Reverse k-nearest neighbor search in the presence of obstacles☆
Introduction
Given a multi-dimensional data set P and a query point q, a reverse nearest neighbor (RNN) query retrieves all the points in P that have q as their nearest neighbor (NN). Due to its wide application base such as decision support [15], profile-based marketing [15], [26], and resource allocation [15], [35], RNN is one of the most popular variants of NN queries [7], [12], [14], [17], [20]. Formally, RNN(q) = {p ∈ P | q ∈ NN(p)}, in which RNN(q) represents the set of reverse nearest neighbors to q and NN(p) denotes the NN of a point p ∈ P. Consider an example in Fig. 1a, where the data set P consists of three data points (i.e., p1, p2, p3) in a two-dimensional (2D) space. Each point pi (1 ≤ i ≤ 3) is associated with a vicinity circle/arc cir(pi, r) centered at pi and having r = dist(pi, NN(pi)) as its radius, i.e., the vicinity circle/arc cir(pi, r) covers the NN of pi. Here, dist() refers to a specified distance metric. As shown in Fig. 1a, for the RNN query issued at a point q that uses the Euclidean distance as the distance metric, its result set RNN(q) = {p1}, since q is only inside p1's vicinity arc cir(p1, dist(p1, p2)).

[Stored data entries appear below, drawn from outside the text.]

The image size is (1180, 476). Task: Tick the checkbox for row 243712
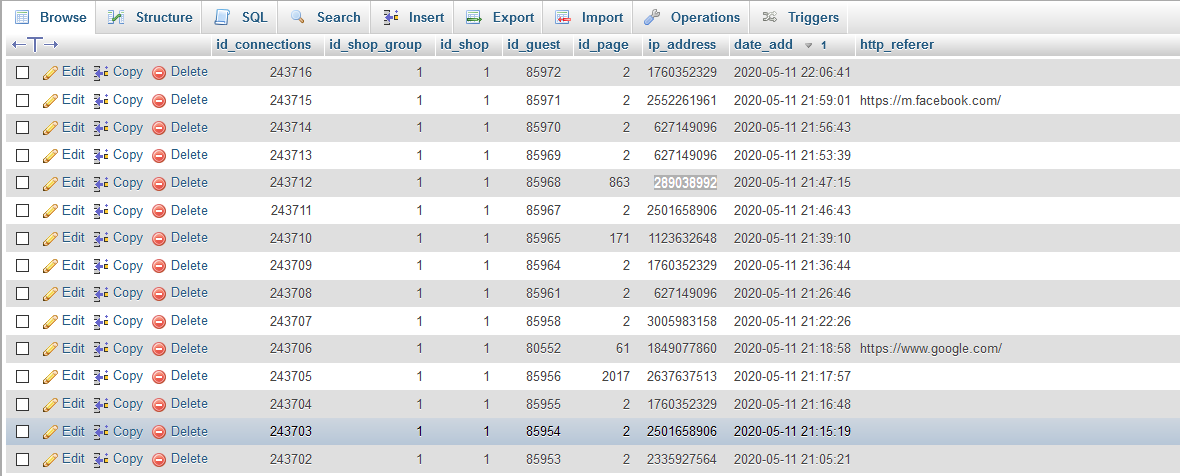pyautogui.click(x=23, y=183)

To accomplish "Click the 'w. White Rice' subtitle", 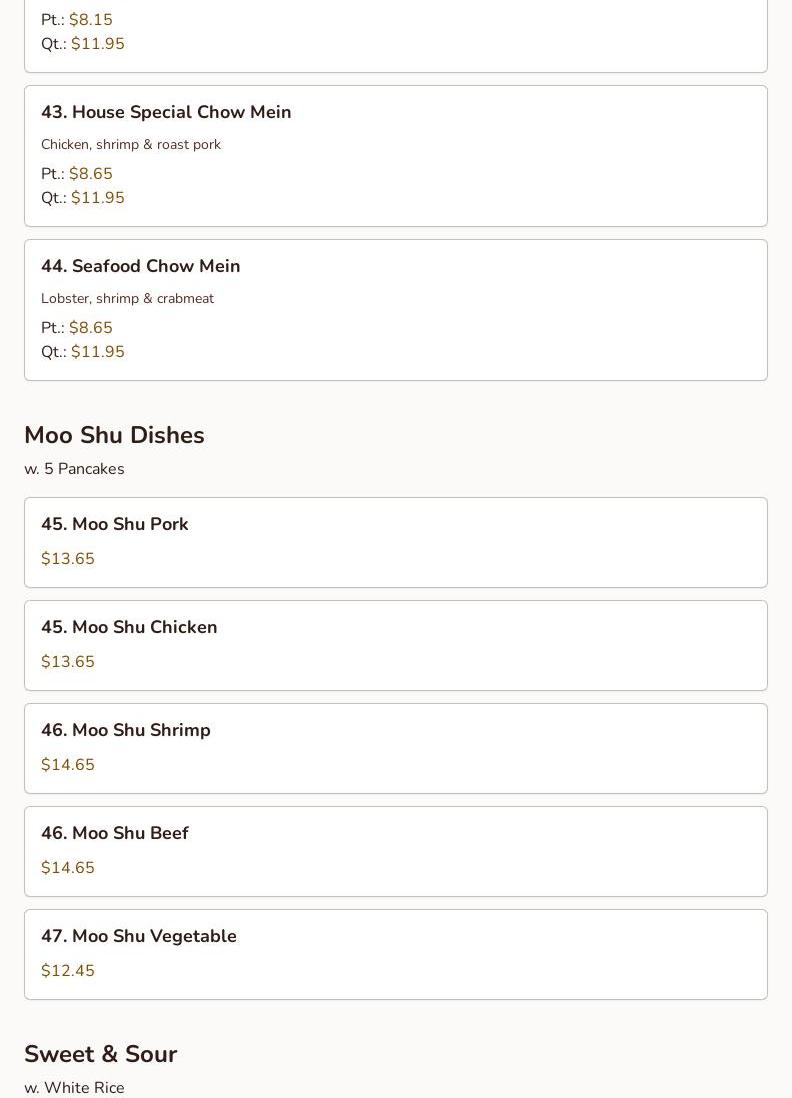I will point(74,1087).
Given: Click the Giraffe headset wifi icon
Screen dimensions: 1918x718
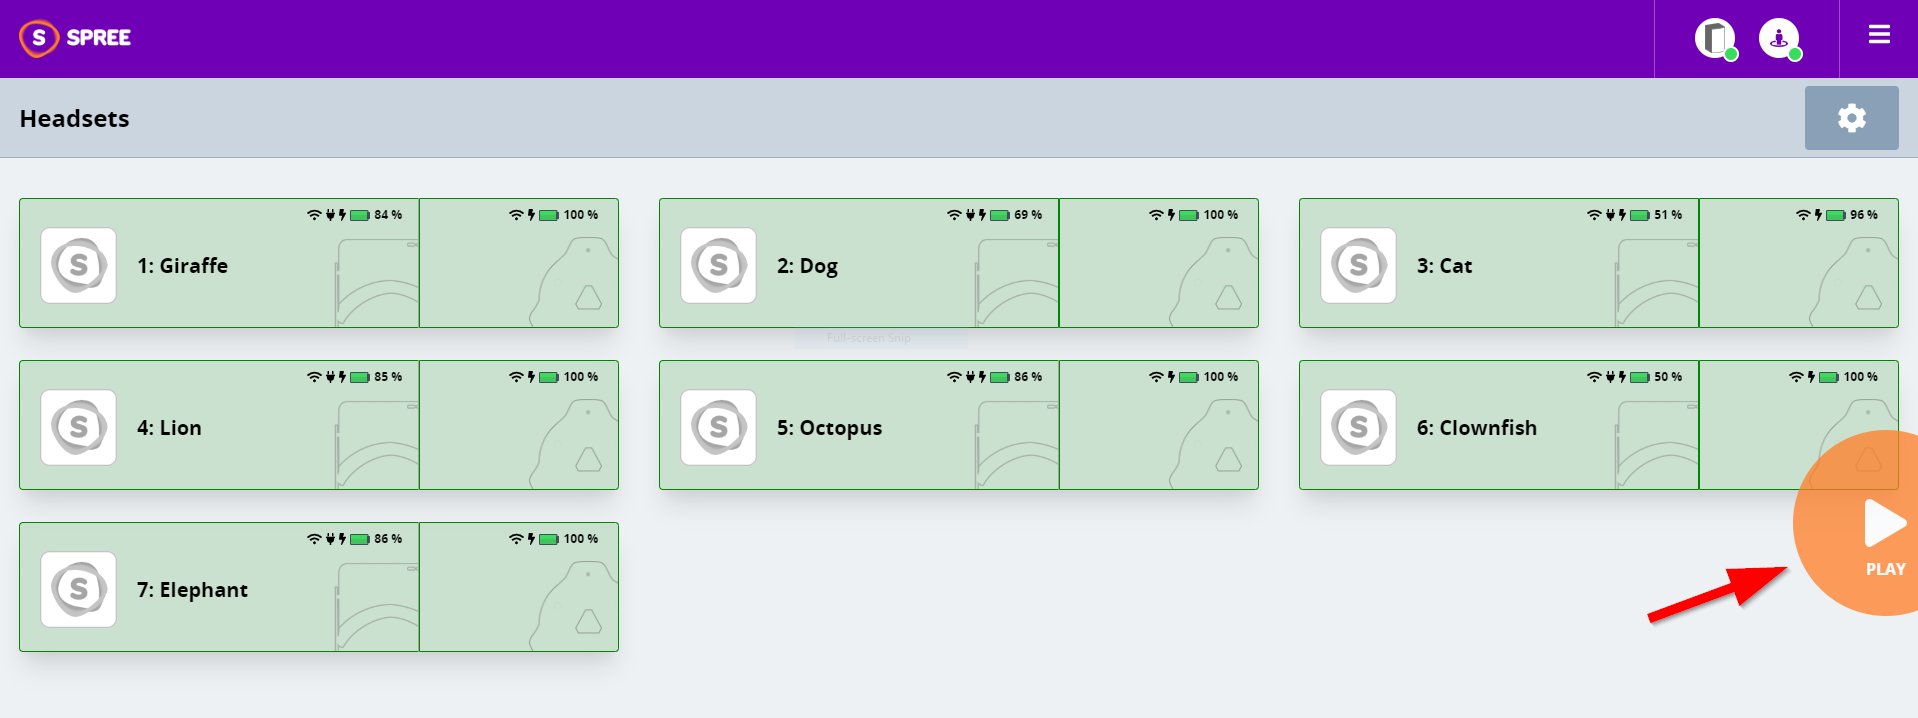Looking at the screenshot, I should 314,215.
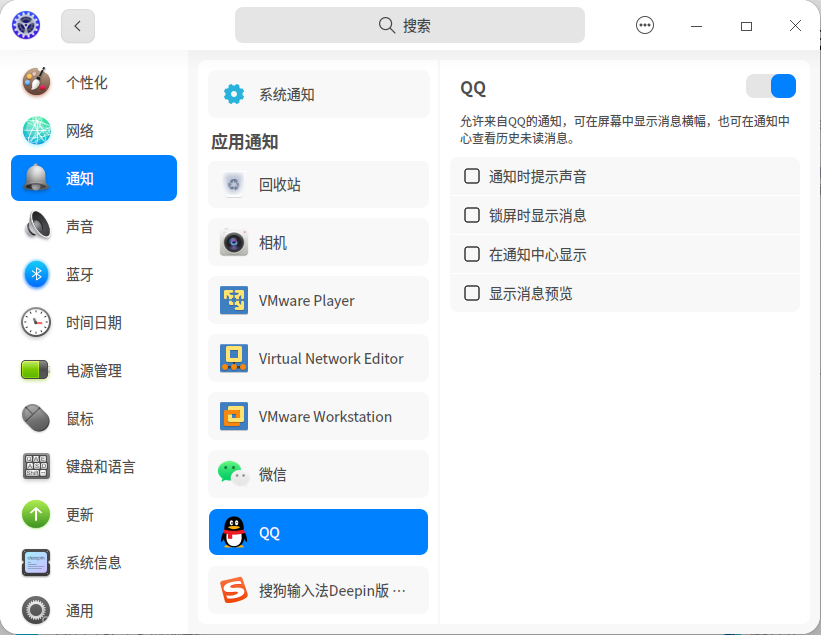
Task: Select the 网络 network globe icon
Action: (36, 130)
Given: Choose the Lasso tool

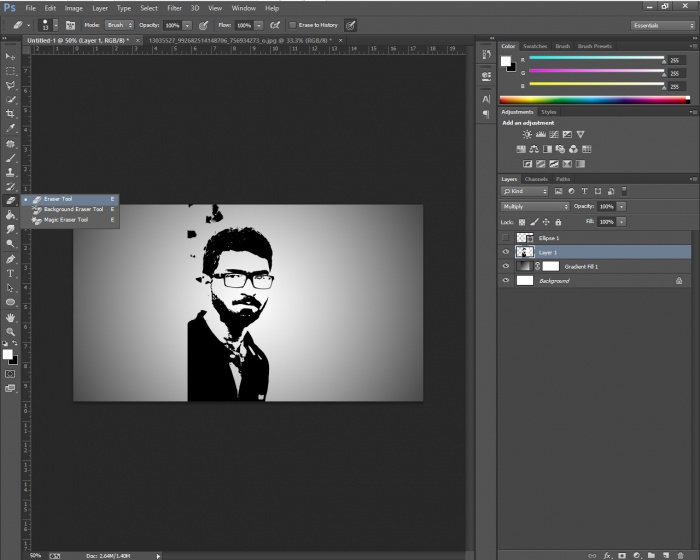Looking at the screenshot, I should [x=10, y=85].
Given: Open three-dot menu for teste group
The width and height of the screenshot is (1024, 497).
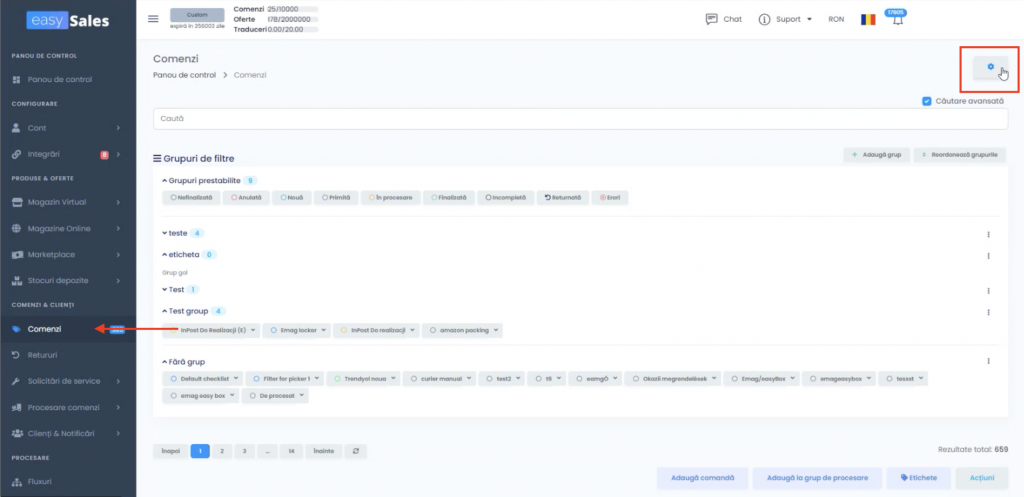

RNN search has been well studied, and many efficient algorithms have been proposed to support RNN query and its variants. A short review of some representative algorithms will be presented in Section 2.1. Existing algorithms employ either the Euclidean distance in a Euclidean space or the network distance in a road network to measure the proximity between objects. To the best of our knowledge, all those algorithms do not take into account the existence of obstacles (e.g., buildings and blindage). However, obstacles are ubiquitous in the real world, and their existence may change the distance between objects, and hence affect the final query result. Recently, the impact of obstacles on various research problems has attracted much attention from academy [10], [11], [13], [19], [23], [32], [34], [39], and many work have been conducted, by taking the influence of obstacles into consideration. For example, the spatial clustering in the presence of obstacles (e.g., COD_CLARANS [29], DBRS_O [30], DBCLuC [38], etc.) is a new research direction for the data mining community formed by considering the impact of obstacles on spatial clustering.
In this paper, we study the impact of obstacles on RNN retrieval in a Euclidean space, and form a new type of RNN queries, namely, obstructed reverse nearest neighbor (ORNN) search. Given a data set P, an obstacle set O, and a query point q in a 2D space, an ORNN query finds from P, all the points that take q as their NN, according to the obstructed distance, i.e., the distance/length of the shortest path that connects two points without crossing any obstacle. An example is depicted in Fig. 1b, where P = {p1, p2, p3} and O = {o1, o2}. To simplify the discussion in this paper, we assume that obstacles are in rectangular shapes, although they could be in any other shape as well.
Let ||pi, q|| be the obstructed distance from a point pi to q, and ONN(pi) be the obstructed nearest neighbor (ONN) of pi that has the smallest obstructed distance to pi compared with other points. We associate each point pi ∈ P with (i) an arc arc(pi, ||pi, ONN(pi)||) centered at pi and with radius ||pi, ONN(pi)||, and (ii) its obstructed path to q. For instance, the arc arc(p3, ||p3, p2||) centered at p3 and having ||p3, p2|| as the radius indicates that p2 is the ONN to p3, and the straight line from p3 to q denotes the obstructed path between them without crossing any obstacle. It is observed that ||p3, q|| < ||p3, ONN(p3) = p2|| and ||p2, q|| < ||p2, ONN(p2) = p3||, and thus, q is the ONN to both p2 and p3, i.e., q's ORNN set ORNN(q) = {p2, p3}. Note that, p1 is the RNN of q in a Euclidean space (see Fig. 1a), but it is not the ORNN of q in an obstructed space due to the block of obstacle o1.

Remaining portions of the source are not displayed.